Aim of the exercise:
Type out the entries again, matching each one exactly.

Collected data entries:
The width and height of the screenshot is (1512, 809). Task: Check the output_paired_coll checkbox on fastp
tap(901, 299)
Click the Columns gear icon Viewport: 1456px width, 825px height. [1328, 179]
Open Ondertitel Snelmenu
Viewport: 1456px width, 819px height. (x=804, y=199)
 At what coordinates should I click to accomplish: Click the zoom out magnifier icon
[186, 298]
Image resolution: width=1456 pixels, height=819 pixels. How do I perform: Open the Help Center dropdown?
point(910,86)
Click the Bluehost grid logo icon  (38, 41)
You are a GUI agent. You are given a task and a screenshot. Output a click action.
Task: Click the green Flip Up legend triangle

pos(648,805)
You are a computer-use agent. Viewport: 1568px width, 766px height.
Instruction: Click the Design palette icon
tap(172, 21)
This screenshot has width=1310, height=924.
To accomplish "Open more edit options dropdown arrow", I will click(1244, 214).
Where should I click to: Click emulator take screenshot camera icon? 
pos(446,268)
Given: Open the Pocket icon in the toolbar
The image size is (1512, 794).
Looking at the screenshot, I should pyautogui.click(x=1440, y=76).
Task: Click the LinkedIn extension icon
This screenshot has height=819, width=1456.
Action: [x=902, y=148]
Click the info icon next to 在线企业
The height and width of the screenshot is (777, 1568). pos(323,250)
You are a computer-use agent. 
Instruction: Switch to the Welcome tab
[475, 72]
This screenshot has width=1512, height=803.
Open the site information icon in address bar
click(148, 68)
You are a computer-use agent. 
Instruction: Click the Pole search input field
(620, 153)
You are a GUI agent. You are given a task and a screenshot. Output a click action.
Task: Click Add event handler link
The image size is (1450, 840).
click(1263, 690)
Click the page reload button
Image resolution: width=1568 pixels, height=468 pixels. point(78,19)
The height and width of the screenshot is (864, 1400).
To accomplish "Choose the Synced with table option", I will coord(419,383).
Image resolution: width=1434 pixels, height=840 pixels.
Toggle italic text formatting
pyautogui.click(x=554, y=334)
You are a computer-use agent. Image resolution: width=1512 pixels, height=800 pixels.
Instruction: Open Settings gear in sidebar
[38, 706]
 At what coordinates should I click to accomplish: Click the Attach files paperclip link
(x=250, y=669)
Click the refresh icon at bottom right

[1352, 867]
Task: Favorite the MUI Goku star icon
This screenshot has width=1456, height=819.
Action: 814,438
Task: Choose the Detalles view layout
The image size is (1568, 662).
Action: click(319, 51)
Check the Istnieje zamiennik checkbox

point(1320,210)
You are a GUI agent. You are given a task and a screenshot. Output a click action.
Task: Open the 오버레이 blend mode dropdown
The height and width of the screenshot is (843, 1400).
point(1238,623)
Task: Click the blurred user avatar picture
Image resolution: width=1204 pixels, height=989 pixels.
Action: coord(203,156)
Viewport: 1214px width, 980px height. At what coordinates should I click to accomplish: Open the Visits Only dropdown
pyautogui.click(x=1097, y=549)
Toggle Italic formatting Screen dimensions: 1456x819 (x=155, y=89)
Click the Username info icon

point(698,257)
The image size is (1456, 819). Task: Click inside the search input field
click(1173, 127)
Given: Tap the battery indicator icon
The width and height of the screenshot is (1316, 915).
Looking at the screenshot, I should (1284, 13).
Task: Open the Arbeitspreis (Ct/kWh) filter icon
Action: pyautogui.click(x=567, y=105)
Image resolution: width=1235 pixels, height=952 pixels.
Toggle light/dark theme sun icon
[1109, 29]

Answer:
The width and height of the screenshot is (1512, 809). Task: Check the output_paired_coll checkbox on fastp
tap(901, 299)
Click the Columns gear icon Viewport: 1456px width, 825px height. [1328, 179]
Open Ondertitel Snelmenu
Viewport: 1456px width, 819px height. (x=804, y=199)
 At what coordinates should I click to accomplish: Click the zoom out magnifier icon
[186, 298]
Image resolution: width=1456 pixels, height=819 pixels. How do I perform: Open the Help Center dropdown?
point(910,86)
Click the Bluehost grid logo icon  (38, 41)
You are a GUI agent. You are given a task and a screenshot. Output a click action.
Task: Click the green Flip Up legend triangle

pos(648,805)
You are a computer-use agent. Viewport: 1568px width, 766px height.
Instruction: Click the Design palette icon
tap(172, 21)
This screenshot has width=1310, height=924.
To accomplish "Open more edit options dropdown arrow", I will click(1244, 214).
Where should I click to: Click emulator take screenshot camera icon? 
pos(446,268)
Given: Open the Pocket icon in the toolbar
The image size is (1512, 794).
Looking at the screenshot, I should pyautogui.click(x=1440, y=76).
Task: Click the LinkedIn extension icon
This screenshot has height=819, width=1456.
Action: [x=902, y=148]
Click the info icon next to 在线企业
The height and width of the screenshot is (777, 1568). pos(323,250)
You are a computer-use agent. 
Instruction: Switch to the Welcome tab
[475, 72]
This screenshot has width=1512, height=803.
Open the site information icon in address bar
click(148, 68)
You are a computer-use agent. 
Instruction: Click the Pole search input field
(620, 153)
You are a GUI agent. You are given a task and a screenshot. Output a click action.
Task: Click Add event handler link
The image size is (1450, 840).
click(1263, 690)
Click the page reload button
Image resolution: width=1568 pixels, height=468 pixels. point(78,19)
The height and width of the screenshot is (864, 1400).
To accomplish "Choose the Synced with table option", I will coord(419,383).
Image resolution: width=1434 pixels, height=840 pixels.
Toggle italic text formatting
pyautogui.click(x=554, y=334)
You are a computer-use agent. Image resolution: width=1512 pixels, height=800 pixels.
Instruction: Open Settings gear in sidebar
[38, 706]
 At what coordinates should I click to accomplish: Click the Attach files paperclip link
(x=250, y=669)
Click the refresh icon at bottom right

[1352, 867]
Task: Favorite the MUI Goku star icon
This screenshot has width=1456, height=819.
Action: 814,438
Task: Choose the Detalles view layout
The image size is (1568, 662).
Action: click(319, 51)
Check the Istnieje zamiennik checkbox

point(1320,210)
You are a GUI agent. You are given a task and a screenshot. Output a click action.
Task: Open the 오버레이 blend mode dropdown
The height and width of the screenshot is (843, 1400).
point(1238,623)
Task: Click the blurred user avatar picture
Image resolution: width=1204 pixels, height=989 pixels.
Action: coord(203,156)
Viewport: 1214px width, 980px height. At what coordinates should I click to accomplish: Open the Visits Only dropdown
pyautogui.click(x=1097, y=549)
Toggle Italic formatting Screen dimensions: 1456x819 (x=155, y=89)
Click the Username info icon

point(698,257)
The image size is (1456, 819). Task: Click inside the search input field
click(1173, 127)
Given: Tap the battery indicator icon
The width and height of the screenshot is (1316, 915).
Looking at the screenshot, I should (1284, 13).
Task: Open the Arbeitspreis (Ct/kWh) filter icon
Action: pyautogui.click(x=567, y=105)
Image resolution: width=1235 pixels, height=952 pixels.
Toggle light/dark theme sun icon
[1109, 29]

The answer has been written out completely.